网络存在环路导致IMC MAC认证用户重复上下线经验案例

当下面网络出现二层环路的时候会导致MAC地址从设备的多个接口上来，导致IMC侧出现用户接入时长只有几秒钟，重复上下线，如下图：

从设备上的dbeug radius+mac-auth可以看到如下信息：

*Apr 28 17:26:47:158 2016 kaifaquzhihang MACAUTH/7/EVENT:Port:Ethernet0/31,Auth:834,MAC_Auth_AuthorTrans Receive message: SC_MSG_AUTHOR_FINISH

*Apr 28 17:26:47:158 2016 kaifaquzhihang MACAUTH/7/EVENT:Auth:834,Processing node SUCCESS...
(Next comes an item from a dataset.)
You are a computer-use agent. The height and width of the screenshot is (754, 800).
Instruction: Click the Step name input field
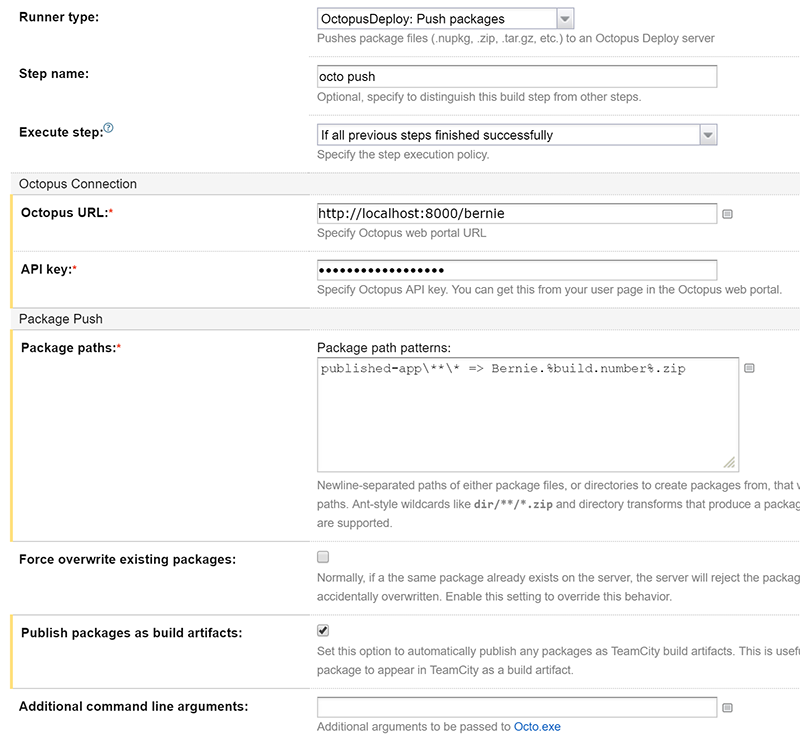coord(516,76)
*Apr 28 17:26:47:159 2016 kaifaquzhihang PORTSEC/7/Event:Port:Ethernet0/31,Auth:834,PortSec handling access user(MAC:0040-485b-8413, userIndex:0x00000342) event(128) of srcMod(11):

*Apr 28 17:26:47:160 2016 kaifaquzhihang PORTSEC/7/Event:Port:Ethernet0/31,Auth:834,PortSec handling access user(MAC:0040-485b-8413, userIndex:0x00000342) event(2) of srcMod(11):

*Apr 28 17:26:47:160 2016 kaifaquzhihang MACAUTH/7/EVENT:Port:Ethernet0/18,Auth:809,Find this user and kickoff it ( VlanID :1 , MacAddr :0040-485b-8413)

*Apr 28 17:26:47:161 2016 kaifaquzhihang MACAUTH/7/EVENT:Auth:809,In SuccessTrans...

*Apr 28 17:26:47:161 2016 kaifaquzhihang MACAUTH/7/EVENT:Auth:809,Processing node UNAUTHOR...

*Apr 28 17:26:47:171 2016 kaifaquzhihang MACAUTH/7/EVENT:Port:Ethernet0/18,Auth:809,UnAuthoring authored VLAN...

*Apr 28 17:26:47:172 2016 kaifaquzhihang PORTSEC/7/Event:Port:Ethernet0/18,

UnAssigning Port-based Vlan...

0040-485b-8413 这个MAC在0/31 0/18两个接口都有认证状态，然后这两个接口交替上下线

通过这些信息可以确定网络中存在环路，导致这个mac地址从多个接口上传上来导致重复认证。

排除二层环路之后再认证问题解决。